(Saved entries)

=== Section Start ===

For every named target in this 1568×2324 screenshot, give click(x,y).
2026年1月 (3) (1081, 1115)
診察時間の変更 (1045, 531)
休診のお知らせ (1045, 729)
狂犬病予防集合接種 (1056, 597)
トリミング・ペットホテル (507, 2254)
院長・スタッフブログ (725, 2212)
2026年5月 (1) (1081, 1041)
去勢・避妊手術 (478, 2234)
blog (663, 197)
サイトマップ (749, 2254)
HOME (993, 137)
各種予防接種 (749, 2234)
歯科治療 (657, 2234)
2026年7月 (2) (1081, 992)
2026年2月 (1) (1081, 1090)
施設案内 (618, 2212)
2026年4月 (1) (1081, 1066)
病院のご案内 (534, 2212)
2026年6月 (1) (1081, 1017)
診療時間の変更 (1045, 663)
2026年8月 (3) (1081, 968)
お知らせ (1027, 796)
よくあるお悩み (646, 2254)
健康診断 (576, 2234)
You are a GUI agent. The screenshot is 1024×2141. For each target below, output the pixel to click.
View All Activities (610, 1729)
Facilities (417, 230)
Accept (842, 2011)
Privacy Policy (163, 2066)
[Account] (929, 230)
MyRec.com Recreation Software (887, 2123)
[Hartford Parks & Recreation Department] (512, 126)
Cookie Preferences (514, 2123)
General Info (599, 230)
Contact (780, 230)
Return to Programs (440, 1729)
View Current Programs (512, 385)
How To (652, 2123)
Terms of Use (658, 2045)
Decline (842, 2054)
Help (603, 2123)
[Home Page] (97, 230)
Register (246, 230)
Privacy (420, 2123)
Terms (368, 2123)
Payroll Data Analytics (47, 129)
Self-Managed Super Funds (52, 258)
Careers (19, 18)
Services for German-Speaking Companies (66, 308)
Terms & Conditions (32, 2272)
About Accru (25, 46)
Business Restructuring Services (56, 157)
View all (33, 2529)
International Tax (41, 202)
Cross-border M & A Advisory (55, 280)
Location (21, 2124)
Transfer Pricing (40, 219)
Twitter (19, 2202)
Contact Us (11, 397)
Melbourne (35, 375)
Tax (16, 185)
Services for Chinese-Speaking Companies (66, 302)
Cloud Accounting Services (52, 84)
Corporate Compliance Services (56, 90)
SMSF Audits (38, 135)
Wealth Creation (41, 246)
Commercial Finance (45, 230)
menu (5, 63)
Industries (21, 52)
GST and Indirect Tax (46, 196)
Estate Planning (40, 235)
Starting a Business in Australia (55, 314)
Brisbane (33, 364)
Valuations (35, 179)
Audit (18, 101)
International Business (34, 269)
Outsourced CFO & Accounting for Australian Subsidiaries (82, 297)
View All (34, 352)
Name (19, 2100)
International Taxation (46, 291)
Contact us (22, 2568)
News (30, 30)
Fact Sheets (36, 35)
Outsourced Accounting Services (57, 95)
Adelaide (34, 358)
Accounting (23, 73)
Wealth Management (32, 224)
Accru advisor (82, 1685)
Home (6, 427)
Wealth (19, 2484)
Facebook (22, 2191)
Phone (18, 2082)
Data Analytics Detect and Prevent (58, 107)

=== Section End ===

TASK DIRECTIONS:
Go through the entries above and copy out every line that includes the word "Analytics".

ANSWER FOR THE TASK:
Payroll Data Analytics (47, 129)
Data Analytics Detect and Prevent (58, 107)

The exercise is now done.